"Mom," she sniffed, rubbing her nose across my forearm, "I just want it to be real. Magic and fairies."
I hugged her and snuck a handkerchief into her hand, and told her the same story I've told her half a dozen times, the story about seeing the little ball of light dancing in the cemetery, the one the cat saw, too. I don't know if she believed it, but I did, and that was what mattered. The strength of my belief let her go to sleep that night.
As strange as it is to admit at age 31 and as a die-hard materialist, there is a part of me thatstill believes that magic is real, that ghosts could exist and that I saw a fairy in the Gardiner cemetery. It that inherent insistence upon believing in the impossible that feeds the words within me. It the core dissonance that shapes my song.
Will anything ever change my mind about all these impossible things? I doubt it. No matter how hard I've thought about the evidence, I have stubbornly resisted giving them up. I feel certain it's because they do exist. I know they do. I have met the Faery Queen, riding her white horse. I have seen a girl become possessed by a demon and vomit up green goo. I have battled the powers of evil with my rowan wand and read magic back into the world from the Book of Light. And with a trip to the library, I can do it again.
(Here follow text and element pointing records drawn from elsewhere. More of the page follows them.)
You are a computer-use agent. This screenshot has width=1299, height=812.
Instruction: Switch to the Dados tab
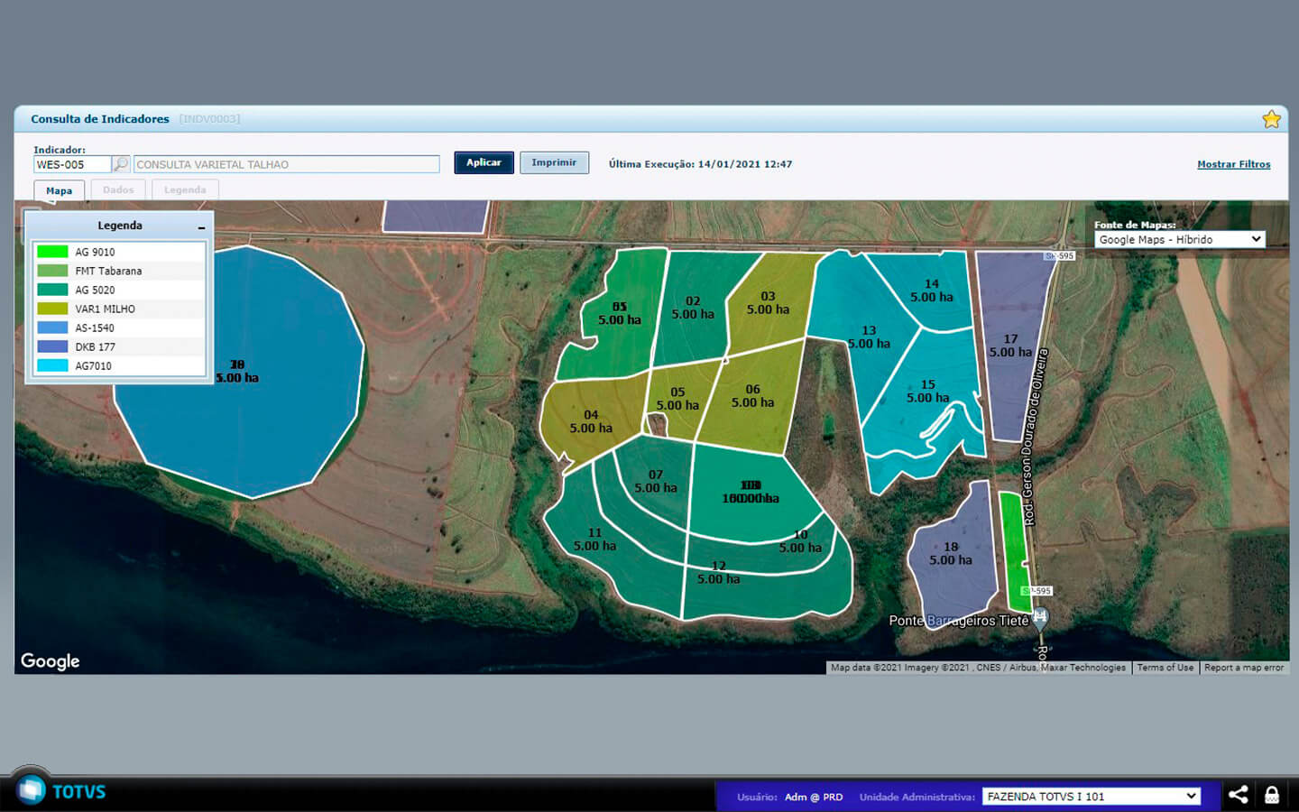tap(118, 190)
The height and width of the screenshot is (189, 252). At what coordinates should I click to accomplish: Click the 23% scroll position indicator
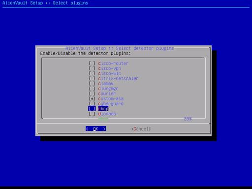188,119
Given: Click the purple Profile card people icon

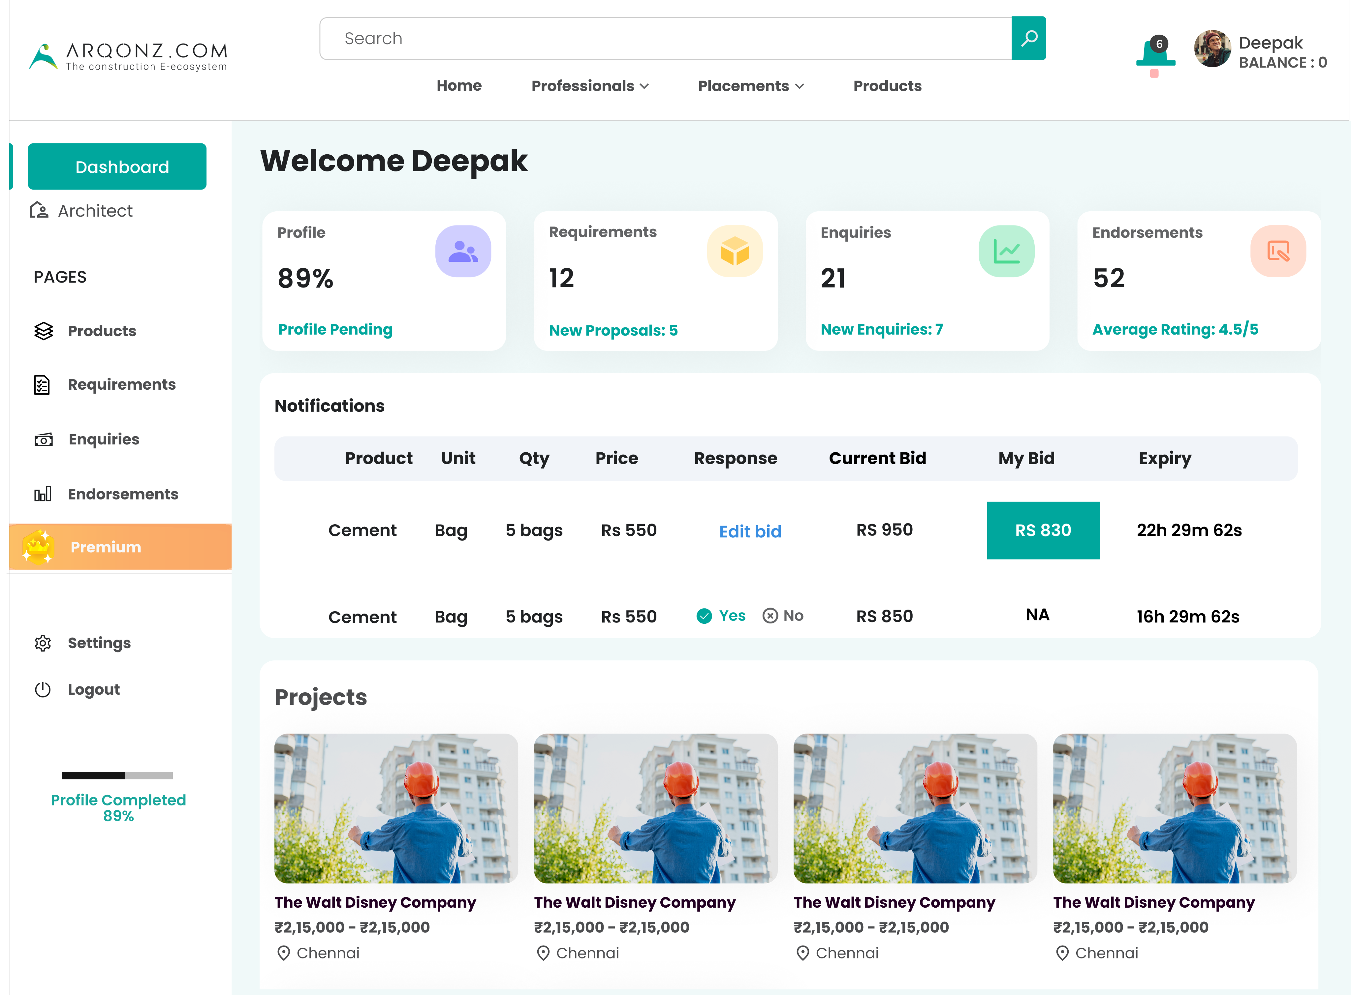Looking at the screenshot, I should [463, 251].
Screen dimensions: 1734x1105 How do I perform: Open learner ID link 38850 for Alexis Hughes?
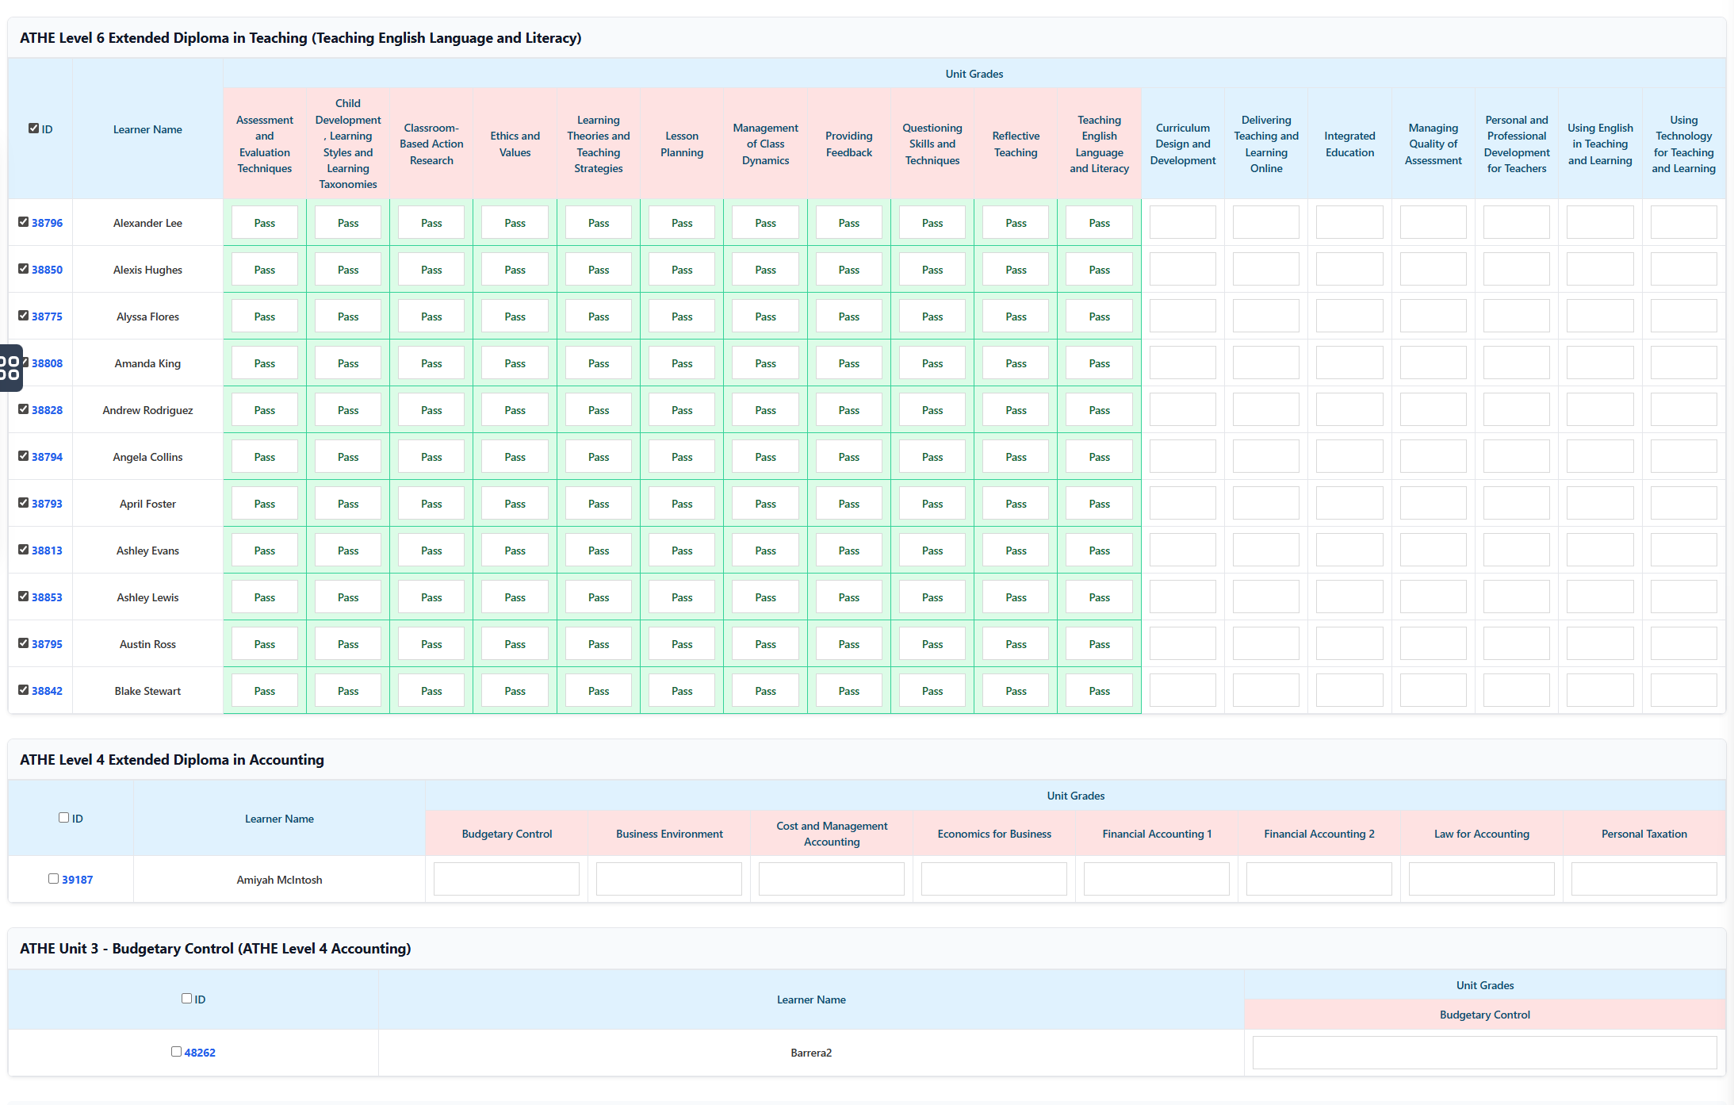pos(47,269)
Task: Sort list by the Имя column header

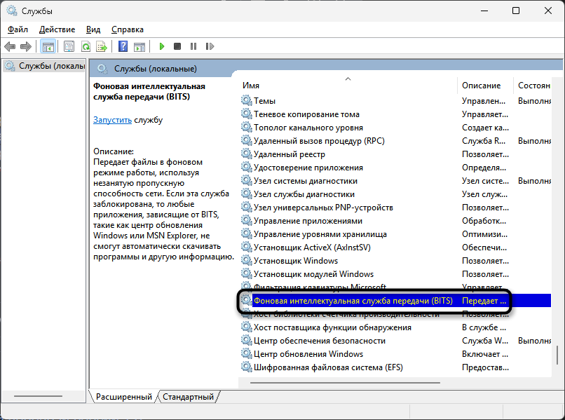Action: pos(251,86)
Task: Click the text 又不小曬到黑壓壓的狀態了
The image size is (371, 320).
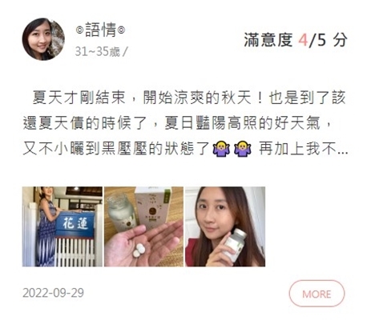Action: 116,149
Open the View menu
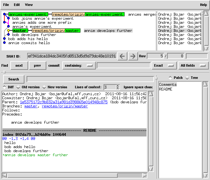Viewport: 210px width, 180px height. point(28,5)
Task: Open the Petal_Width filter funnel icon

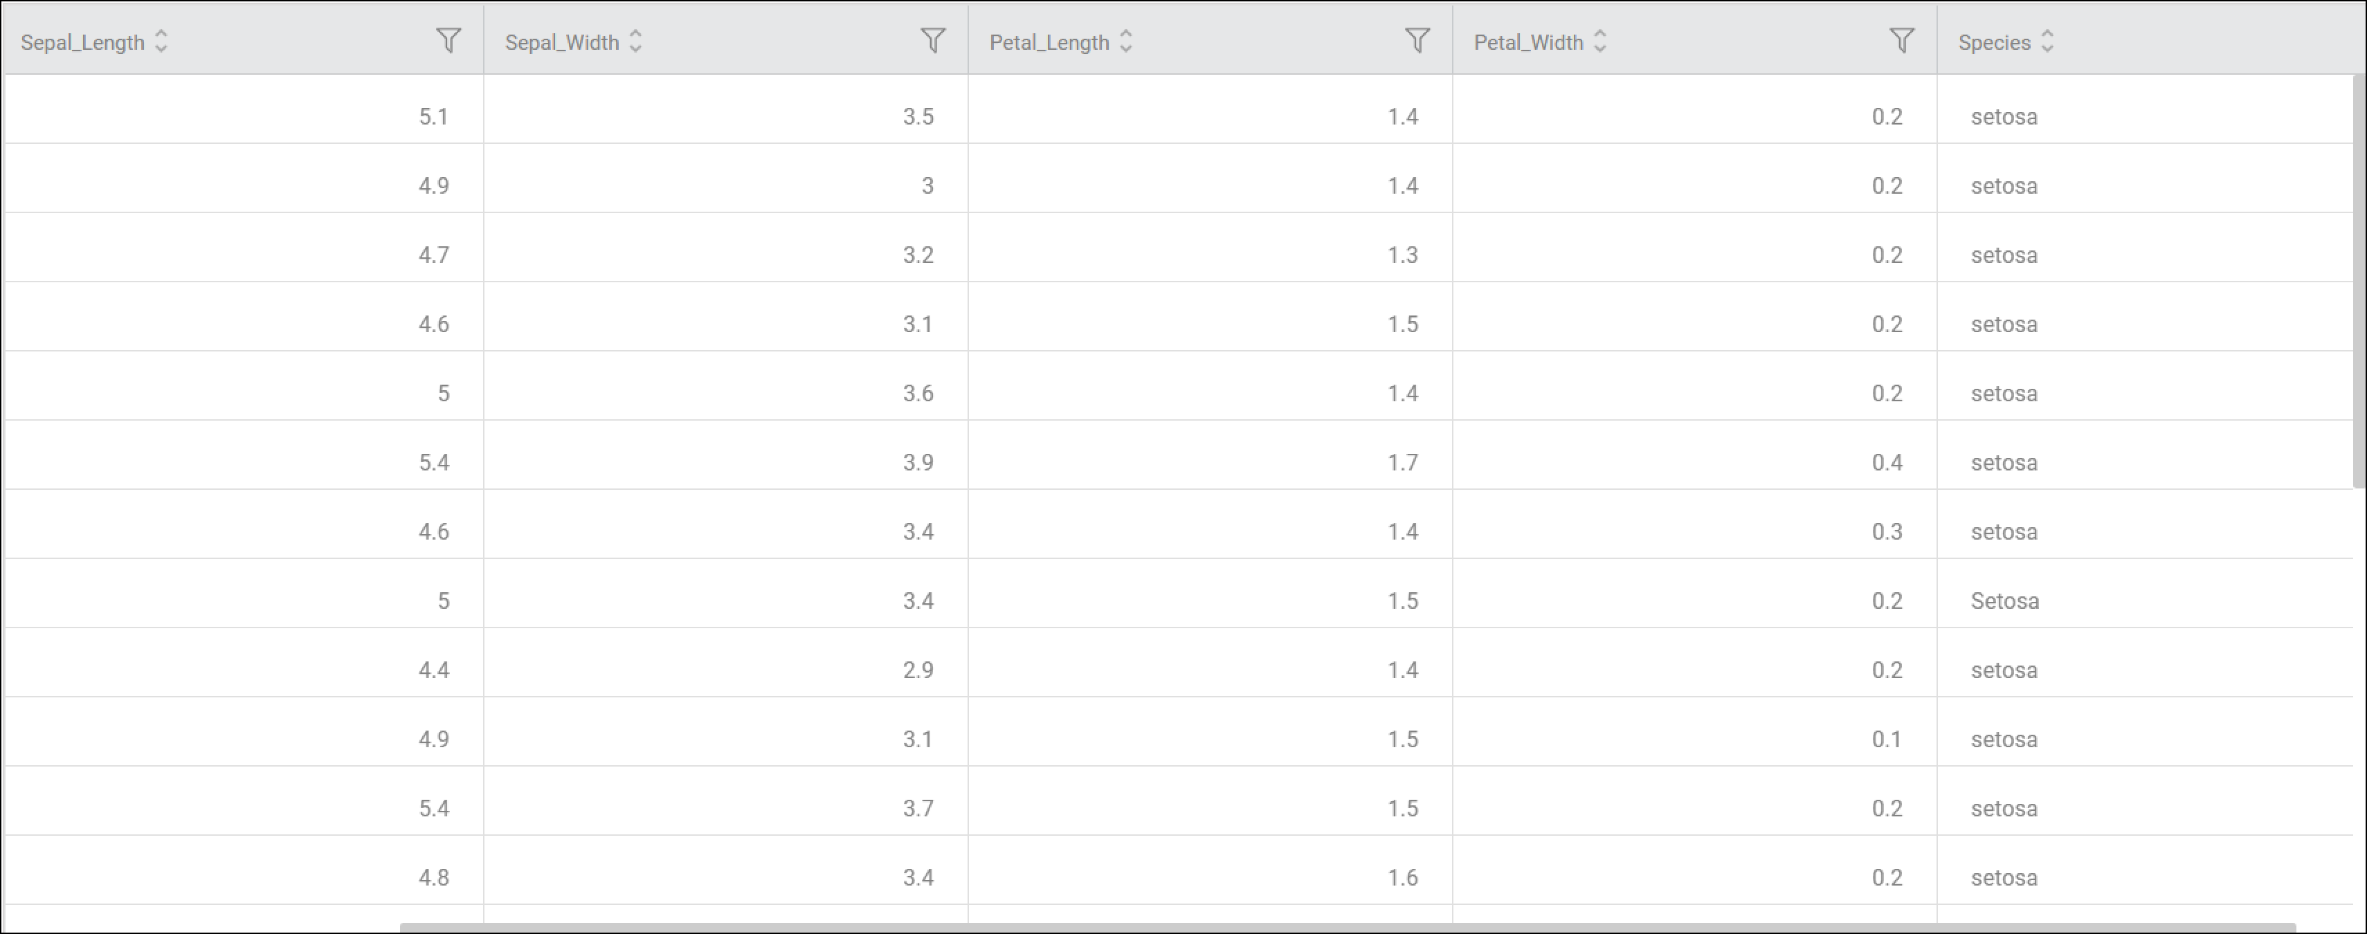Action: click(1901, 40)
I guess what I believe in is the power of books. From the moment I slip inside the front cover, I am no longer myself and I no longer live in Portland, Oregon. I am absolutely absorbed in the world created by the story, and the lessons I learn in those pages, I take to heart. The part of me that remembers the tale believes entirely in the mysterious things within that world.
I tell myself that's all it is. An imagination, fed by books. A love of all stories set in the implausible worlds of fantasy.
But about that fairy. I did see a dancing ball of light in the cemetery, and it was Equinox, a magical time of year. The cat saw it, too. And we don't have fireflies in Oregon.